• Aim of the exercise
From the interview excerpt, print the passage that opens with the words containing "Q: When you" and closes with "that is private?".

• Extracted text
[start]
I write the majority of Mississippi Heat’s songs, so I tailor them, when necessary, to a female vocalist. But as I said, beyond the male/female distinctions, I typically write from the human condition’s point of view. Then, once it’s written I consider who will be singing the song and adapt it to that person. “Betty Sue” (from Delmark’s Let’s Live It Up! DE 807) was written for John Primer, for instance. So the lyrics are here written form a male point of view. When Inetta sings that song live she alters the lyrics to come from a female point of view! Another song, one that hopefully will be recorded on our next album, is called “I Need Me a Working Man.” It was written for Inetta. So that one didn’t need any tailoring since it was written specifically for her. A song called “Sweet Ol’ Blues” (from Delta Bound) is autobiographical, but it didn’t need to be tailored to a female voice because it has a universal message. “Sweet Ol’ Blues” has to do with suffering and how you manage the pain and loneliness in life. “Once loneliness was my enemy but now it is my friend.” It is completely relevant to my life. Indeed, practically every day I thank God that at this juncture in my life I can integrate the deep and dark side of my self constructively. I do look at my pain now as a friend rather than as an enemy. Finally, another song that didn’t need tailoring, also on Delta Bound, is called “My Mother’s Plea.” This song is profoundly personal, and yet it speaks universally because it is about a mother’s last wishes for her children and family. For me, “My Mother’s Plea” is one of my most private songs, as it is about my mother who had recently passed away. Yet its message goes beyond the male and the female perspectives.
Q: When you express yourself through the lyrics and through the harmonica, you must make yourself vulnerable. How, over the years, have you been able to navigate between expressing yourself to thousands of people while maintaining a piece of yourself that is private?
Lacocque: On the one hand, I am a shy and introverted man. For instance, while traveling on the road with the band, I am known for my desire to be left to myself at night, especially after a gig. I just like to be alone at the end of the day. There is a side of me that likes solitude. But the amazing thing about music is its ability to heal and its ability to build a communal spirit. I enjoy playing on stage because I feel good playing with the band. I get energized and feel a communion with the crowd. I do appreciate when someone comes to me and gives me a positive emotional response to our music or to my harmonica playing. It touches me and it validates my work. I regard our fans and public as friends. Yes, I reveal lots about me in interviews like this one, or through my lyrics, yet I don’t think I am talking about things other people do not experience in their own life. The sense of not fitting in, of searching for meaning, or of experiencing loneliness are examples of that.
[end]
• Records shown
[start]
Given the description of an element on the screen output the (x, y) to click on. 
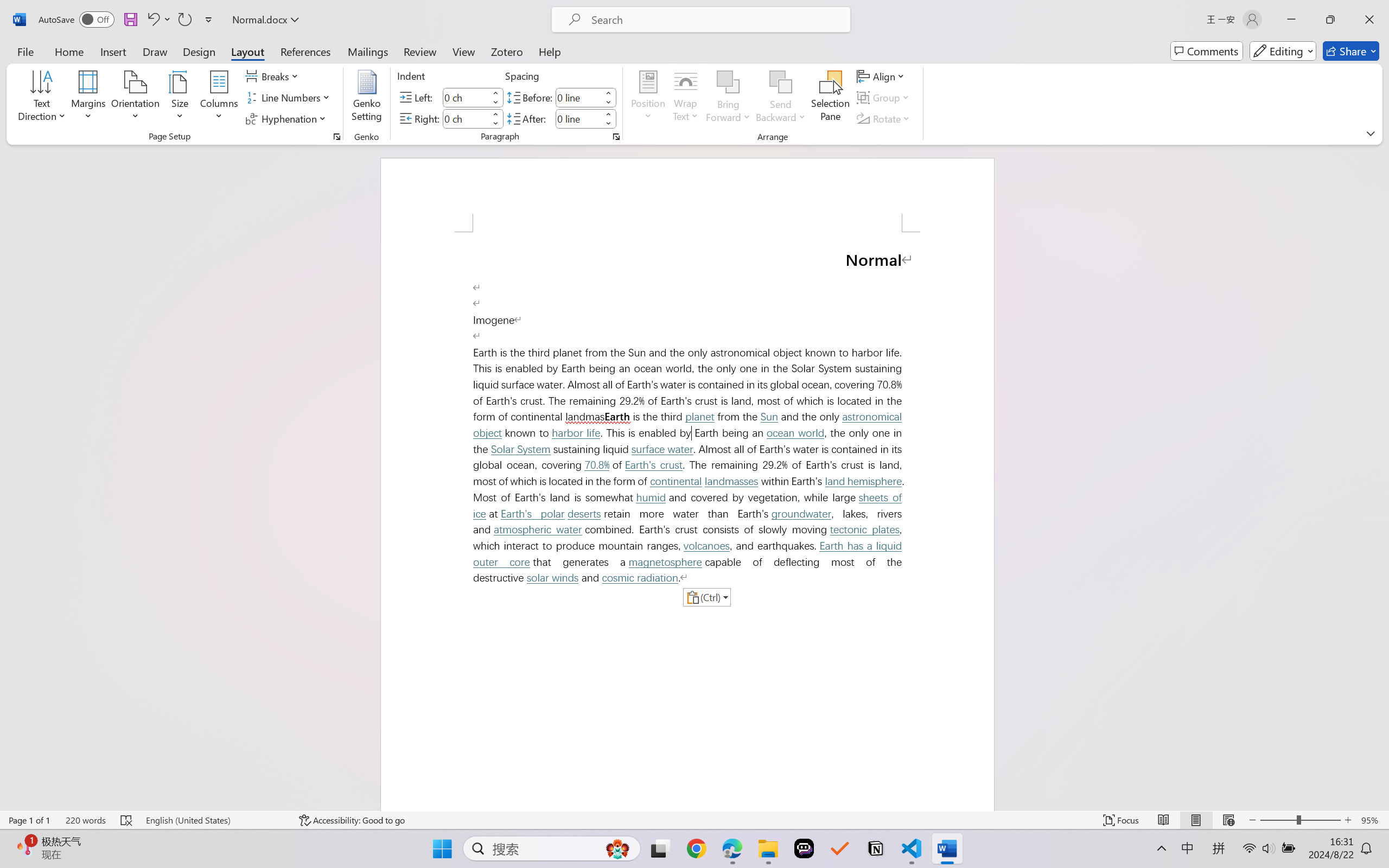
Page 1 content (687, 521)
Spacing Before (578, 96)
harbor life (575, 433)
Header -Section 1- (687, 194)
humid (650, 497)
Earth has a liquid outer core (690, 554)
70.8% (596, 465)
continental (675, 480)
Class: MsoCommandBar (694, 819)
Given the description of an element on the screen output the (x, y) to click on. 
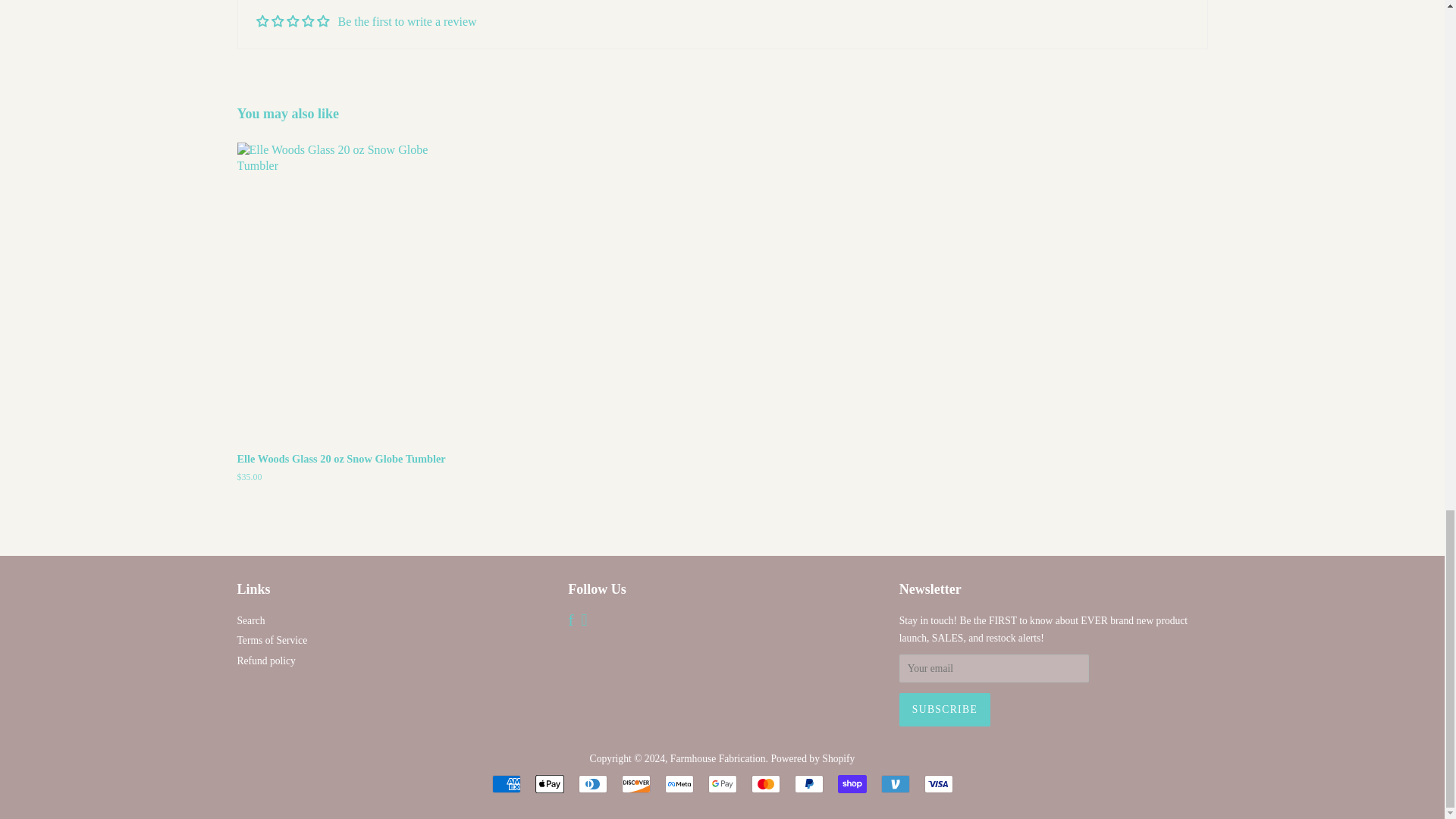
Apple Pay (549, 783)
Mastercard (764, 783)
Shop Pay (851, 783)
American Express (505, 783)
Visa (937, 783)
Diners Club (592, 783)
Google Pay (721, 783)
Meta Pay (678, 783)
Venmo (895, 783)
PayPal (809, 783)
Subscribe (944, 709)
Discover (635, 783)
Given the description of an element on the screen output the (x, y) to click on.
[end]
• Solution to this task
Q: When you express yourself through the lyrics and through the harmonica, you must make yourself vulnerable. How, over the years, have you been able to navigate between expressing yourself to thousands of people while maintaining a piece of yourself that is private?